[Dataset entries]

"""

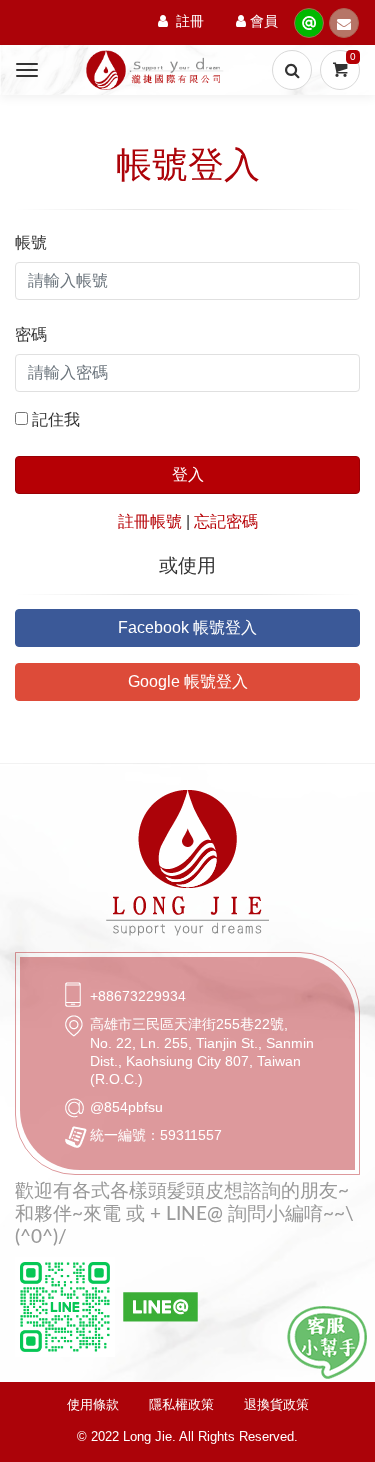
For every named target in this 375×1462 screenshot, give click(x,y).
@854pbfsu (126, 1107)
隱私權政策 (181, 1404)
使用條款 (93, 1404)
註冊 (190, 22)
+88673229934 (138, 996)
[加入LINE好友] (327, 1342)
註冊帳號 (150, 521)
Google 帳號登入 (188, 681)
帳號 (31, 242)
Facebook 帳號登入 (187, 627)
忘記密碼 (226, 521)
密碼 (31, 334)
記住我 (56, 419)
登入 (188, 474)
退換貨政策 (276, 1404)
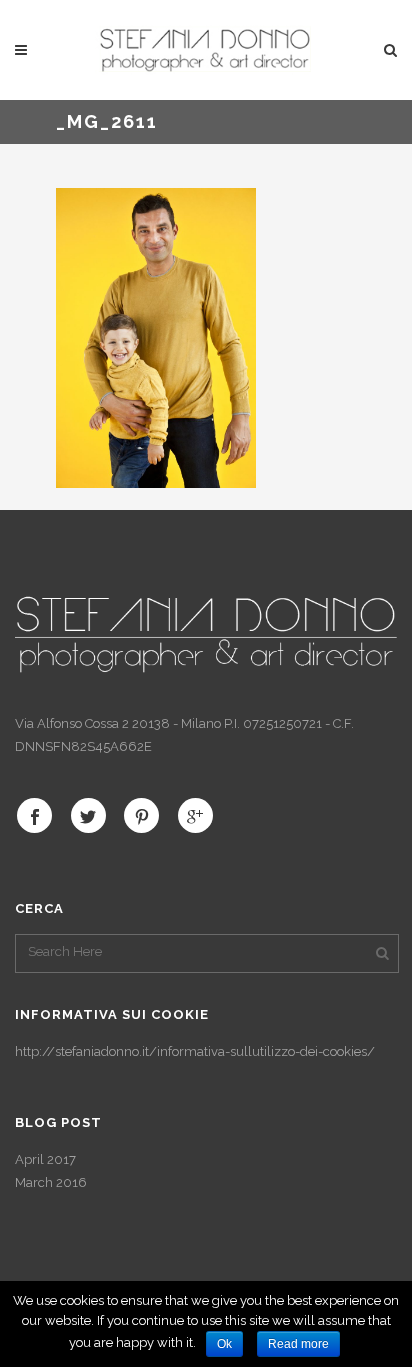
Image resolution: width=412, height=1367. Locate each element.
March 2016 (51, 1182)
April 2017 (45, 1159)
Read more (298, 1344)
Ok (224, 1344)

"""

▶ Problem details
Copy every record exactly, without the pictures.

▶ Your response
For every named target in this 375×1462 screenshot, give click(x,y).
@854pbfsu (126, 1107)
隱私權政策 (181, 1404)
使用條款 (93, 1404)
註冊 (190, 22)
+88673229934 (138, 996)
[加入LINE好友] (327, 1342)
註冊帳號 (150, 521)
Google 帳號登入 (188, 681)
帳號 (31, 242)
Facebook 帳號登入 (187, 627)
忘記密碼 (226, 521)
密碼 (31, 334)
記住我 (56, 419)
登入 (188, 474)
退換貨政策 (276, 1404)
Image resolution: width=412, height=1367. Locate each element.
March 2016 (51, 1182)
April 2017 (45, 1159)
Read more (298, 1344)
Ok (224, 1344)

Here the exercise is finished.